All my life I have been living in a reasonably protective bubble. I have never been very ill myself and I’ve never had the need to go to the hospital. My family has seen the odd case of hospitalization due to cancer, and the illness has also taken its toll, but with cancer you just don’t die all of a sudden. So I’ve been lucky in that I’ve never had to deal with anything acute.
That was until last Sunday.
On last Sunday morning my father woke up with chest pains. My mother drove him to the hospital and on the way there he got worse. His heart gave up and stopped as they drove into the hospital parking lot. That was probably one of the best places they could have been at the time. A medical team was on the spot right away and started the necessary first aid. A minute later, and ambulance arrived as well with the proper equipment. After 22 minutes, they had his heart going again. Had he been alone at home when it happened, it’s likely that his heart had never started again, and I don’t dare speculate in the what might have happened if he had been out driving when he had the heart attack.
When his heart was finally pumping again they cooled him down to about 31 degrees centigrade and pumped him full of medication to keep the brain activity and his metabolism as low as possible to minimize the damage to his brain and internal organs. A medical helicopter was called for to take him to Oslo where they could perform heart surgery. When he arrived at the hospital they performed peek hole surgery (not sure if that is the correct English term) where they don’t open his chest, instead go in through the groin and look directly inside the blood veins connected to the heart to see if any of them are blocked.
The surgical team identified a blocked vein. It was a very small but when blocked it still interrupted the natural heart rhythm enough for the heart to stop beating. The team removed the blockage and inserted a small metal tube to keep it from blocking again. Even though his heart was working and had taken very little damage, the big question was how much of a beating his brain had taken. Without a constant supply of fresh oxygen, brain cells just die, taking vital functionality with them as they go.
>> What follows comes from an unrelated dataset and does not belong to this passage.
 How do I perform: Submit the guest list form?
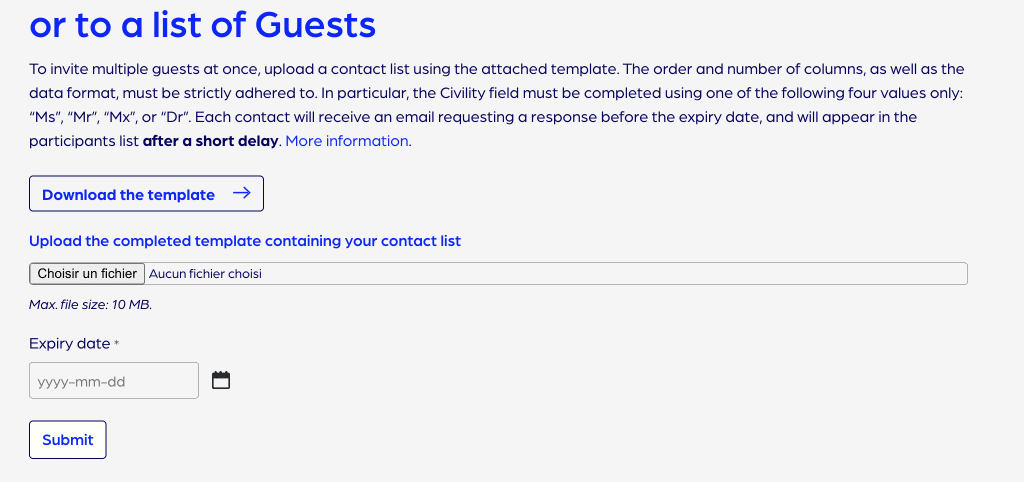coord(68,440)
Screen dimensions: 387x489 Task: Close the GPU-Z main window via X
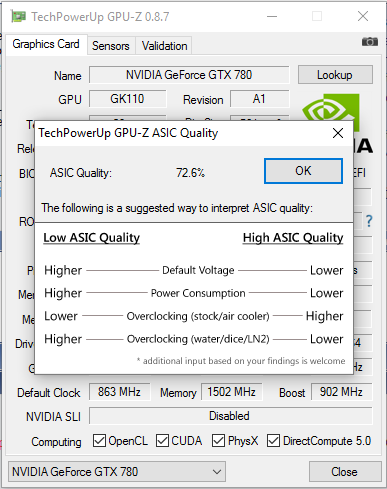[363, 16]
About a day later they started to warm him up again and slowly take him off the medications to see if he would wake up. About two thirds of people suffering a heart attack like my father wake up. The remaining one third do not. If they don’t wake up three days after they are warm and off the medications, the doctors will terminate the treatment, which basically means that the patient is brain dead and will die shortly after. Lucky my father started to wake up about a day later. It was good times.
Now we knew that he was not completely brain dead, he moved his arms, legs, opened his eyes, shook his head when the nurses asked if he was in pain. As the days passed, we slowly saw him recovering, being able to focus when he looked at something, breathing without the help of the machine, trying to talk. He is still recovering, but is as much back to his good old self as we could have hoped for and it looks like he’ll suffer no permanent injuries from the heart attack. He has been walking about a bit and it looks and sounds like his spirits are high.
People are born, people die. Everything else just happens in between. Death is natural, I accept that. But in today’s modern world, you’re not supposed to go at 59, the last thing you see being the hospital parking lot. You’re supposed to die with a smile, thankful for the ride. I’m very happy that my father’s now got the chance to do just that.
The hospital in the town where my parents live is not that large and they don’t have the equipment or the specialist expertise necessary to perform complicated heart surgery. But they sure as hell know what to do when they get people like my father literally crashing down on their door step. I can’t tell how thankful and impressed I am with everyone that has been involved from when it all started on Sunday. They are extremely professional in every way, in every little thing they do. It’s hard to describe exactly what creates this atmosphere of pure professionalism, it’s just there.
That was my week. Not recommended on any level.